**Data entries**
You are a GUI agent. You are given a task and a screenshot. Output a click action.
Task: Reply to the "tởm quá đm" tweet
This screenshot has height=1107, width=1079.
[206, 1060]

...

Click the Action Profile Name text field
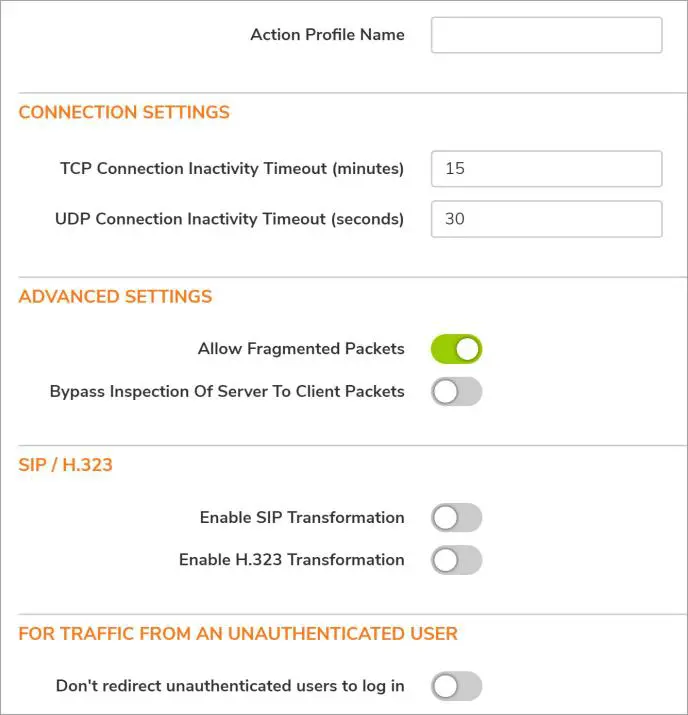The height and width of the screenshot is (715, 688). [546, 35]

* * *

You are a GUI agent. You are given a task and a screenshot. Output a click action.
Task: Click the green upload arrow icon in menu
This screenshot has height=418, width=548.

**What is being asked**
Pull out every line in the records that contains the word "This", and copy each of those lines in full.

**Problem solution**
This screenshot has height=1107, width=1079.
This screenshot has height=418, width=548.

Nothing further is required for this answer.